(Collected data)
───

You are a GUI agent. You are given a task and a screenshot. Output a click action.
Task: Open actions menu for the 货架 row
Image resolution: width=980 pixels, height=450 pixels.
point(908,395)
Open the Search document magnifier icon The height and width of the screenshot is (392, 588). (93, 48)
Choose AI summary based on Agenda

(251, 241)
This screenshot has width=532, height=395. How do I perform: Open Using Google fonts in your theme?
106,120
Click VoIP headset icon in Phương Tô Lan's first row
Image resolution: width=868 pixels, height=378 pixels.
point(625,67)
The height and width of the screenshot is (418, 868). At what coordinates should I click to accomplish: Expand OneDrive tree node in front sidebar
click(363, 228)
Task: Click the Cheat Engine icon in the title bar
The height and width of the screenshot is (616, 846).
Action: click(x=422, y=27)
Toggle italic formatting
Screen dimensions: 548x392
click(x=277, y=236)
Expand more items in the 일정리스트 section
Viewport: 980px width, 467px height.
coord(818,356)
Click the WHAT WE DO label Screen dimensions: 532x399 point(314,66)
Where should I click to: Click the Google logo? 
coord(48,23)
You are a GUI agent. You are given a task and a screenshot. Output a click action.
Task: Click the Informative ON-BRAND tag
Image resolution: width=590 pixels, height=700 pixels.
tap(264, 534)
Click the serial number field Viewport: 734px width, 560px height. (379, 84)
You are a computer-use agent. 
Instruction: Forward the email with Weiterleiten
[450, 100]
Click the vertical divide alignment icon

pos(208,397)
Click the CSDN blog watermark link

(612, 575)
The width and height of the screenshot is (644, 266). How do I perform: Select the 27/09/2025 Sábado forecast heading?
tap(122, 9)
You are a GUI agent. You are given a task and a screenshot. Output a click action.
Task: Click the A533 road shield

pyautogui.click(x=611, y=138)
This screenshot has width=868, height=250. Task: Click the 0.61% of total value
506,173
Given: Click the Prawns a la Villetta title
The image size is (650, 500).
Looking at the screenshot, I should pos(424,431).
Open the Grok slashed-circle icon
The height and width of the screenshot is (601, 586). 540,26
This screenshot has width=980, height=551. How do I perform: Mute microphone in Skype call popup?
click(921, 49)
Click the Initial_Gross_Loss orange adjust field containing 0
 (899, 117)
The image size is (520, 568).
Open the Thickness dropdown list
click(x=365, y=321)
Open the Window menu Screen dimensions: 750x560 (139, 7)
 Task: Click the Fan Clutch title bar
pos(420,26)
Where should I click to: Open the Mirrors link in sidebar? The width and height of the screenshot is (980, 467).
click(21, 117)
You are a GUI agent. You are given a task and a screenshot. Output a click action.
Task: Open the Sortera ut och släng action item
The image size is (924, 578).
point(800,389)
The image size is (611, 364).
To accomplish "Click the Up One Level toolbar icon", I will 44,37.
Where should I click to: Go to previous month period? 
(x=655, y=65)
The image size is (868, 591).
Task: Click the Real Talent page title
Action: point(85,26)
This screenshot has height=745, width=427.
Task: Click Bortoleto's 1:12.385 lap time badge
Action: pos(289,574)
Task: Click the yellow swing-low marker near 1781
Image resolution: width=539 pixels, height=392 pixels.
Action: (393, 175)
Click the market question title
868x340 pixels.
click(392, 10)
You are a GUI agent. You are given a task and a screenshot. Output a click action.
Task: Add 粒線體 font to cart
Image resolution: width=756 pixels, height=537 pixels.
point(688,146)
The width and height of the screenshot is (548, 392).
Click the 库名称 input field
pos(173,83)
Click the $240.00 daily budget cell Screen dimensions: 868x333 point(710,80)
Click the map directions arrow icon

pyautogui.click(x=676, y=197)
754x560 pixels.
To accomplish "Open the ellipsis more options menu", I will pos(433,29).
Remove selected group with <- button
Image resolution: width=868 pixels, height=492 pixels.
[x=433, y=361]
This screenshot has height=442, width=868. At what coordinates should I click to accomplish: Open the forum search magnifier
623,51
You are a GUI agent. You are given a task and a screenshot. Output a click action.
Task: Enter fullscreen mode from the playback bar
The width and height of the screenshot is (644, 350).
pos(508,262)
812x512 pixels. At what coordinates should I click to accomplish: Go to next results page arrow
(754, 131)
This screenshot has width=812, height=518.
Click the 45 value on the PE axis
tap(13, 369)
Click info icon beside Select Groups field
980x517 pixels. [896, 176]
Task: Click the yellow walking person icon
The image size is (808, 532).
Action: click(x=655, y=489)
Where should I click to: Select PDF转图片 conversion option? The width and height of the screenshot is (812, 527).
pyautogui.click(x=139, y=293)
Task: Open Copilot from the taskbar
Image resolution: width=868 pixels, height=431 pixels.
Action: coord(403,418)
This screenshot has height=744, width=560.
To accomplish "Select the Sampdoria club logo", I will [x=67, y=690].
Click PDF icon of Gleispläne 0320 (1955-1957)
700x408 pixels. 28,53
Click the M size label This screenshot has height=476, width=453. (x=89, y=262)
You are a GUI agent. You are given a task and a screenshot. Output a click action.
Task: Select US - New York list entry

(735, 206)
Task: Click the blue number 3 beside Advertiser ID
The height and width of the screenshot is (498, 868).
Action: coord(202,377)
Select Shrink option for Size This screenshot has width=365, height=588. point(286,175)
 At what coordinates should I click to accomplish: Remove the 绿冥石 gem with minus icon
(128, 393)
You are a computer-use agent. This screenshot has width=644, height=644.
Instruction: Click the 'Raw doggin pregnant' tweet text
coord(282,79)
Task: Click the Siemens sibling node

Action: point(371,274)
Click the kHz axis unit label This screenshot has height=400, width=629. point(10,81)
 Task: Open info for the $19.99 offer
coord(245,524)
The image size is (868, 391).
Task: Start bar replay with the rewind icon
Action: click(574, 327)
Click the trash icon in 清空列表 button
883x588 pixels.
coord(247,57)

───

EXERCISE INSTRUCTIONS: Pull every line with the string "button" from the data above.

EXERCISE SOLUTION:
Remove selected group with <- button
Click the trash icon in 清空列表 button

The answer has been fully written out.